## Requirements:
1: Could you echo, word for word, the stretch of the Congressional Record speech on national sovereignty from "[Congressional Record Volume" through "from Colorado (Mr."?
2: Answer these about the Congressional Record speech on national sovereignty:
(a) Which state does the gentleman recognized by the Chair represent?
(b) How many minutes is he recognized for?
(c) Which state is Jamie Raskin from?
3: Can you pick up the Congressional Record speech on national sovereignty after its last sentence and keep it going?

## Supplied text:
•••

[Congressional Record Volume 164, Number 40 (Wednesday, March 7, 2018)]
[House]
[Pages H1472-H1475]
From the Congressional Record Online through the Government Publishing Office [www.gpo.gov]
WE MUST PROTECT THE SOVEREIGNTY OF OUR NATION
The SPEAKER pro tempore. Under the Speaker's announced policy of
January 3, 2017, the Chair recognizes the gentleman from Colorado (Mr.
Perlmutter) for 30 minutes.
Mr. PERLMUTTER. Mr. Speaker, I thank the Chair for the opportunity to
address the House and people across the country.
I am joined today by two of my friends, Jared Huffman, Congressman
from northern California; and Dan Kildee, Congressman from Flint,
Michigan.
We are here on another very important topic. We just heard our
friend, Jamie Raskin from Maryland, talking about gun violence and the
need to try to limit that and bring it under control, but today we have
another very important topic, a very troubling topic, and it has to do
with the sovereignty of our Nation.
{time} 1730
It has to do with our freedom, and it is really as pretty simple as
that.
This country separated from England so that we could be a sovereign
nation, so that we could rule ourselves, and right now that is a real
big question as to whether or not that is happening, because it is
clear that the Russians interfered with our elections last year.
The investigation into that interference now has resulted in at least
13 indictments of Russians, coupled with indictments of 5 or 6 people,
5 of whom have pled guilty to some crime or another based upon the
investigation conducted by Robert Mueller. There seems to be something
going on between the Trump administration and Russia, and we want to
know what it is. The investigation is directed at that.

•••

## Information shown:
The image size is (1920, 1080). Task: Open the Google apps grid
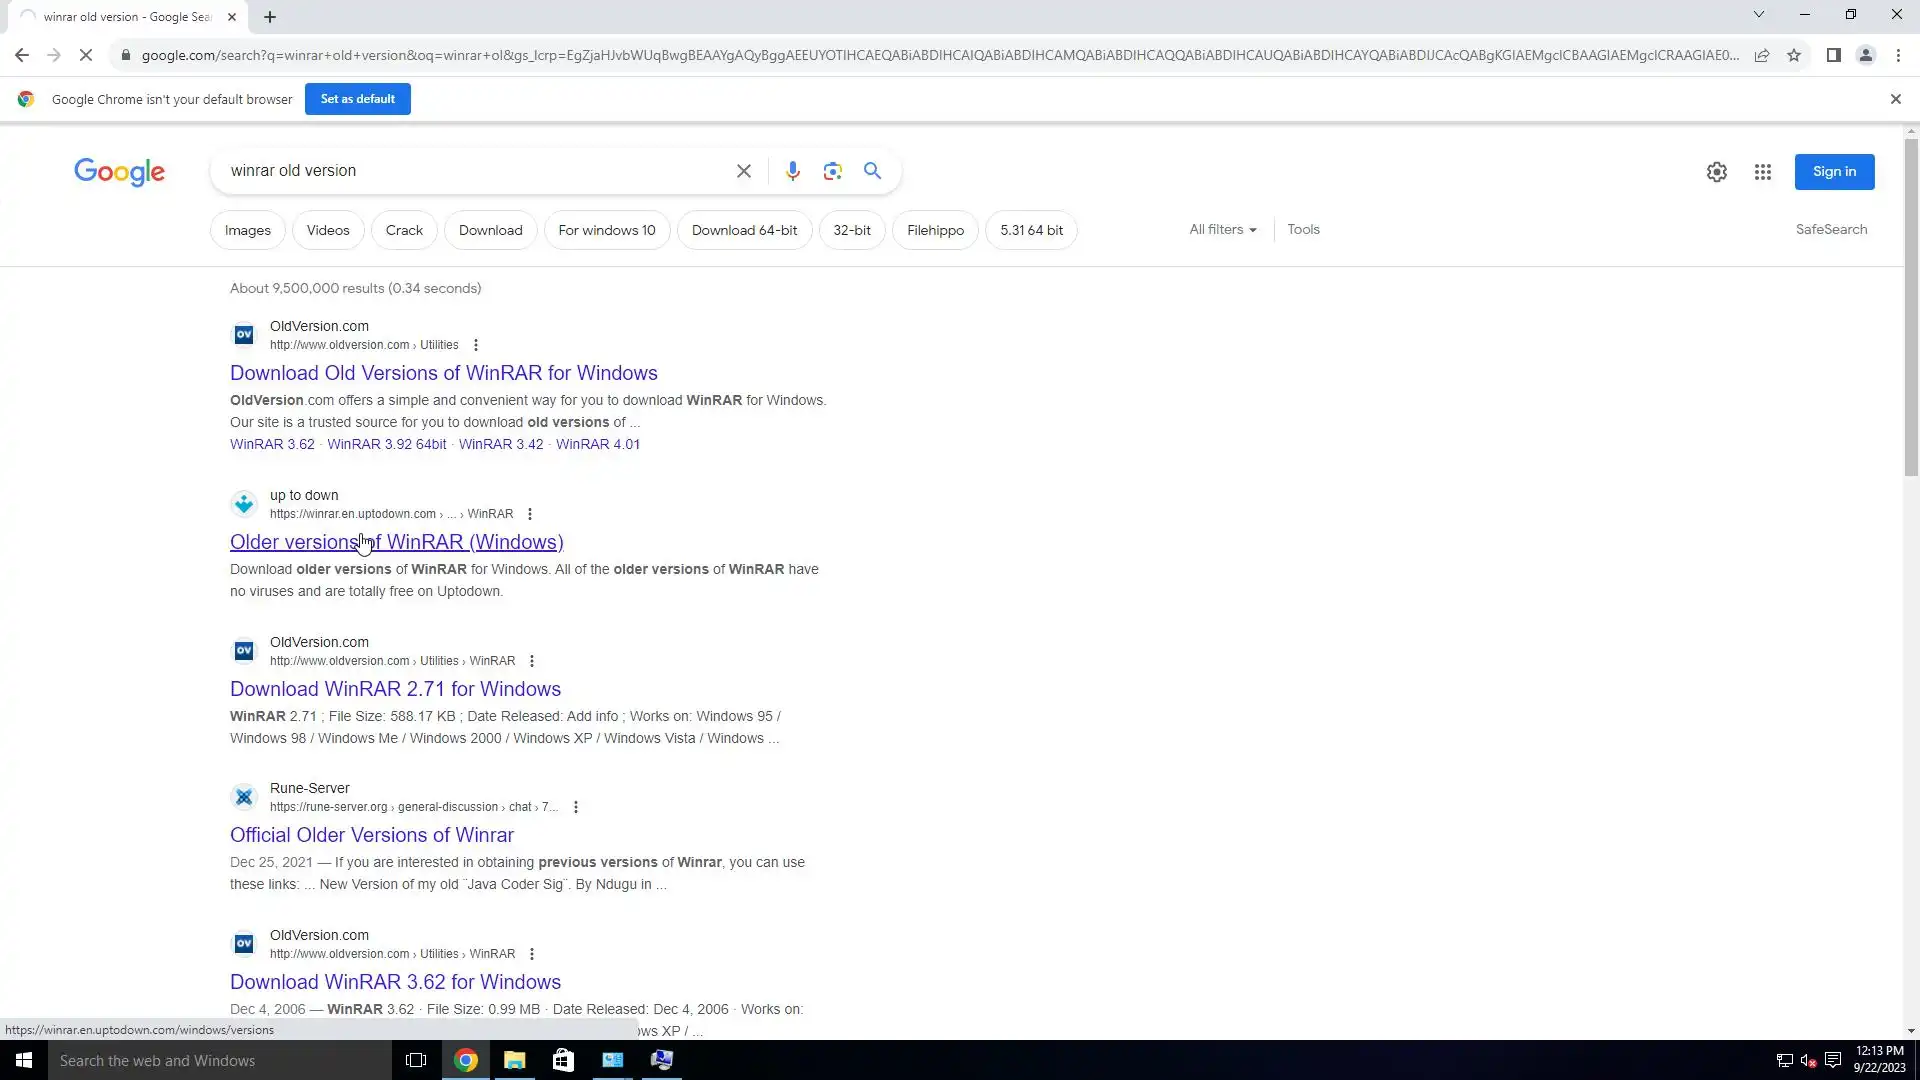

•••

## Exercise answers:
1:
[Congressional Record Volume 164, Number 40 (Wednesday, March 7, 2018)]
[House]
[Pages H1472-H1475]
From the Congressional Record Online through the Government Publishing Office [www.gpo.gov]
WE MUST PROTECT THE SOVEREIGNTY OF OUR NATION
The SPEAKER pro tempore. Under the Speaker's announced policy of
January 3, 2017, the Chair recognizes the gentleman from Colorado (Mr.

2:
(a) Colorado
(b) 30 minutes
(c) Maryland

3:
Mr. Speaker, it starts with something that we asked for last year. We
asked to see the President's tax returns. We asked for it on a number
of occasions. But unlike anybody else who has run for President or who
has been President, our President has refused to turn over his tax
returns.
So the question we ask is: Why? What is in there that would stop him
from producing his tax returns? Is it a relationship that shows some
kind of financial connection to Russia or the like? What is in there?
Is he hiding something? What is it?
As time has gone on, starting with that question, we have some more
questions. There has been this effort, beginning last summer, to
question the integrity of the FBI and to question Mr. Mueller and this
investigation to the point there was word that Mr. Mueller was going to
be fired from his job last summer, and that question seems to percolate
to the surface every so often.
And the question is: Why? What are they afraid of that he might find?
What connections are they worried about that Mr. Mueller may uncover
that really are hurting our Nation? So what is it that they are hiding?
What are they afraid of?
These are very simple questions that need to be answered. This is
important because this goes back to the heart of why our Nation was
founded and the heart of all of us as Americans. It is our sovereignty,
and it is our freedom. And if, in fact, we are being directed, our
government is being directed by a foreign entity, by Vladimir Putin or
Russia, generally, then this country has been undermined to a degree
none of us could have ever seen coming.
Now, hopefully, that is not the case, but let's get this
investigation going.
[[Page H1473]]
Let's keep it going. Let's not impugn the integrity of our detectives,
the FBI, or the prosecutors who are trying to just find out what the
truth is. And any kinds of actions to really undermine that, whether it
is from here in the Congress or from the executive branch, it is like:
What are you afraid of? What are you hiding?
So just to kind of connect a couple more dots, something that I am
concerned about, and I know my friends are, too, is you go back to our
sovereignty, our freedom--and this Congress, Mr. Speaker--particularly
concerned about the interference by the Russians in our elections.
There is not any question that there has been some interference.
We know that the Russians are flexing their muscle around the world.
In fact, Putin, the other day, said: I have got nuclear weapons you
can't detect.
So they are flexing their muscles.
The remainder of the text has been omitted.